# start of PROVIDED PASSAGE

We have prepared a script [sm_qlora_trainer.py](./src/sm_qlora_trainer.py) that loads datasets from disk, prepares the model and tokenizer, and starts training. This script uses TRL's [SFTTrainer](https://huggingface.co/docs/trl/sft_trainer) to fine-tune the model and supports the following features:

The `yaml` file is uploaded to Amazon SageMaker similar to the dataset. We'll save this configuration file as `qwen3-4b.yaml` and upload it to S3.

In [None]:
!mkdir -p src/configs

In [None]:
%%writefile src/configs/qwen3-4b.yaml
# Script basic parameters
model_name_or_path: "/opt/ml/input/data/model_weight"
train_dataset_path: "/opt/ml/input/data/training"
output_dir: "/opt/ml/checkpoints"
tokenizers_parallelism: "false"

# Model configuration - Memory optimization
model:
  load_in_4bit: true
  bnb_4bit_use_double_quant: true  # Enable double quantization
  bnb_4bit_quant_type: "nf4"
  use_bf16: false  # Use fp16 (memory efficient)
  trust_remote_code: true
  low_cpu_mem_usage: true
  use_cache: false  # Disable cache to save memory
  offload_folder: "offload"  # Disk offloading configuration
  offload_state_dict: true  # State dictionary offloading

# Tokenizer configuration
tokenizer:
  trust_remote_code: true
  use_fast: true
  padding_side: "right"

# LoRA configuration - Memory optimization
lora:
  lora_alpha: 16
  lora_dropout: 0.05
  lora_r: 64  # Reduced r value to decrease memory usage
  bias: "none"
  target_modules:
    - "q_proj"
    - "k_proj"
    - "v_proj"
    - "o_proj"
    - "gate_proj"
    - "up_proj"
    - "down_proj"

# Data configuration - Memory optimization
data:
  train_path: "train_dataset.json"
  text_column: "text"

# end of PROVIDED PASSAGE

» **WRITTEN TASK A**: Rewrite the records from the line that contains "You are a computer-use agent." through the line that contains "click(1248, 45)", inclusive, as a Markdown table with the columns Row and Record line. Skip blank lines and leave the pictures out.

# start of GIVEN INFORMATION

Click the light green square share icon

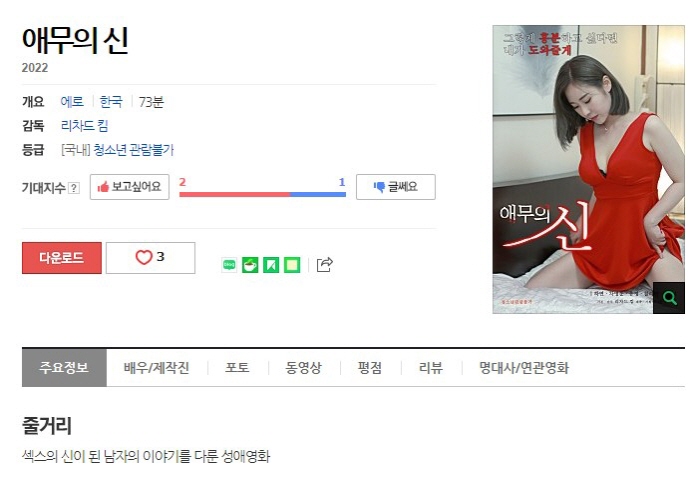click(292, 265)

# end of GIVEN INFORMATION
# start of GIVEN INFORMATION

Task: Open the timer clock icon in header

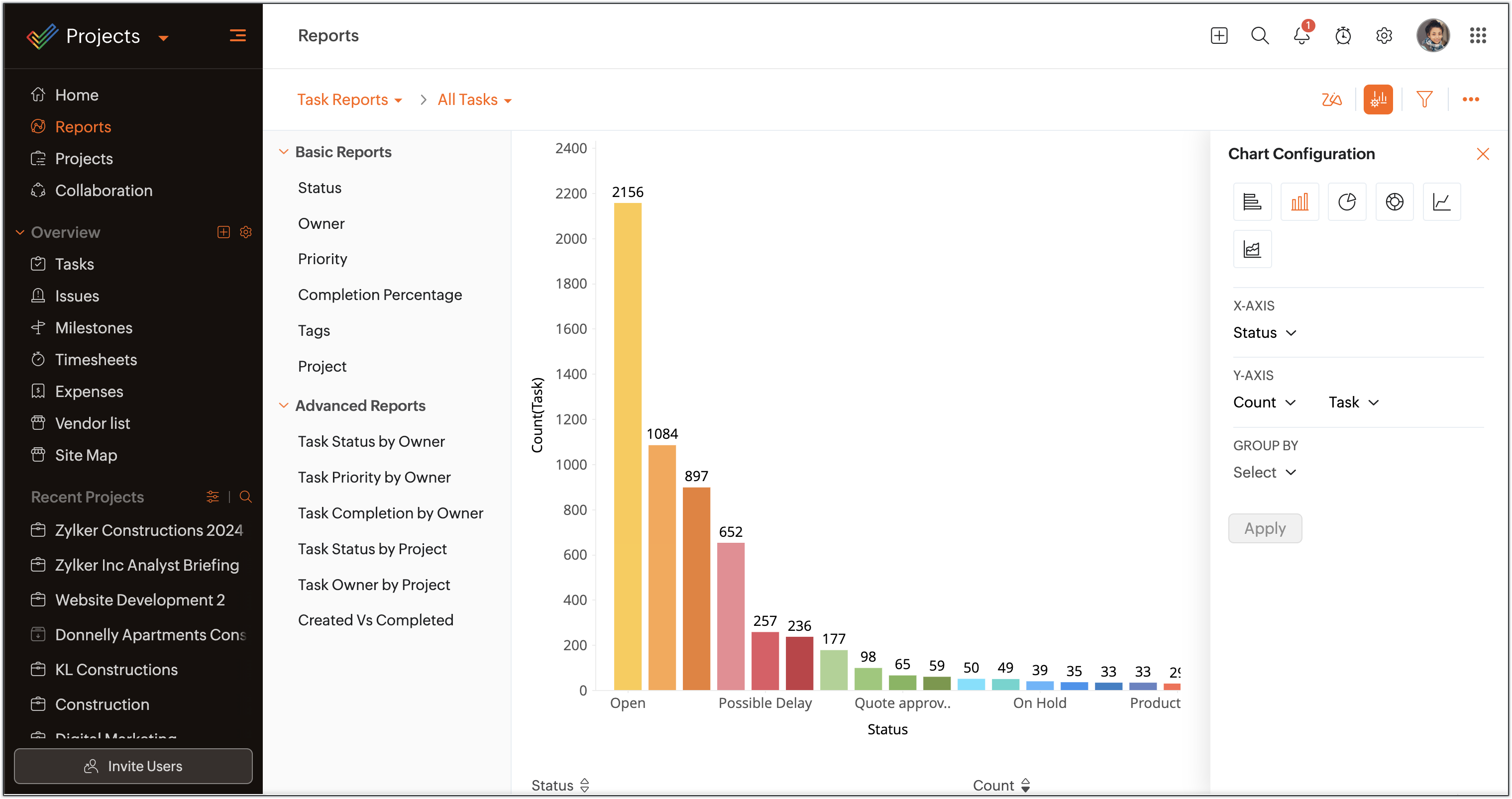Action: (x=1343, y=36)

# end of GIVEN INFORMATION
# start of GIVEN INFORMATION

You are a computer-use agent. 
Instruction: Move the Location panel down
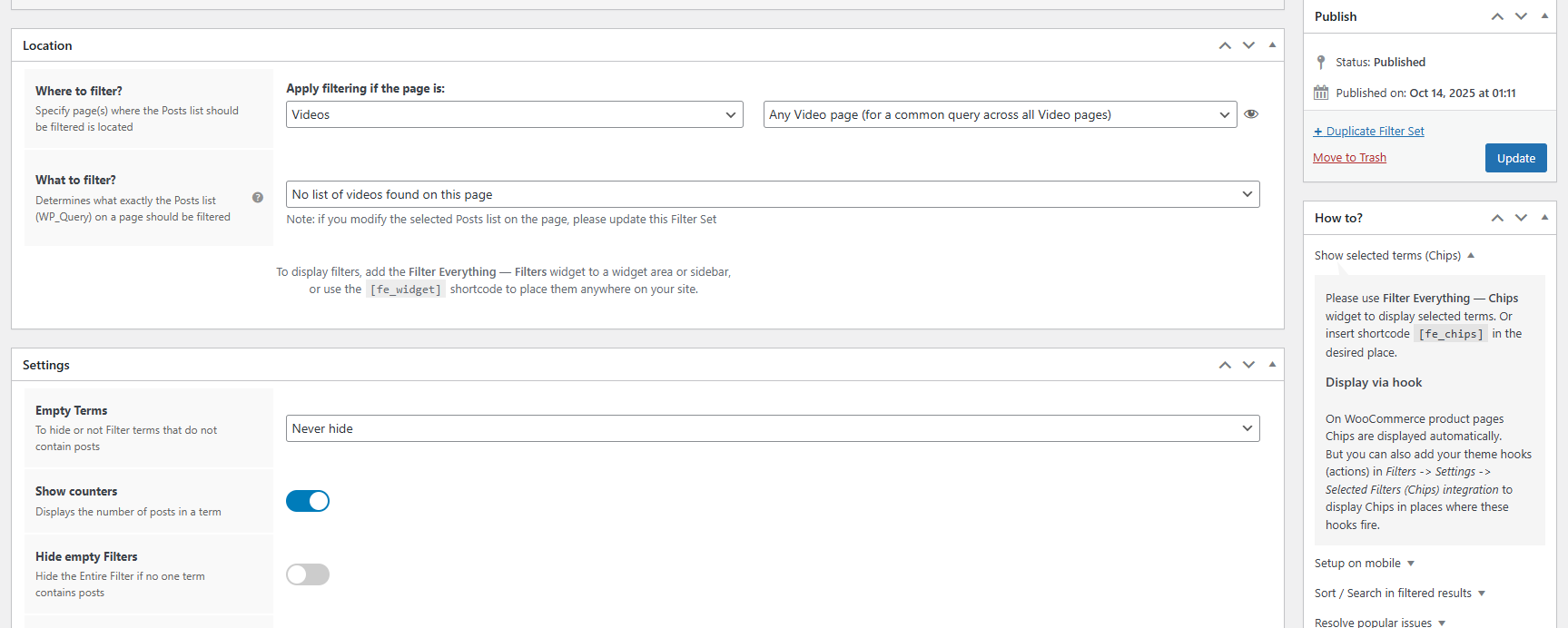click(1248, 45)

# end of GIVEN INFORMATION

» **WRITTEN TASK B**: According to the fine-tuning walkthrough, under what file name is the configuration file saved before it is uploaded to S3?

» **PROBLEM SOLUTION A**:
| Row | Record line |
|---|---|
| 1 | You are a computer-use agent.  |
| 2 | Instruction: Move the Location panel down |
| 3 | click(1248, 45) |

» **PROBLEM SOLUTION B**: qwen3-4b.yaml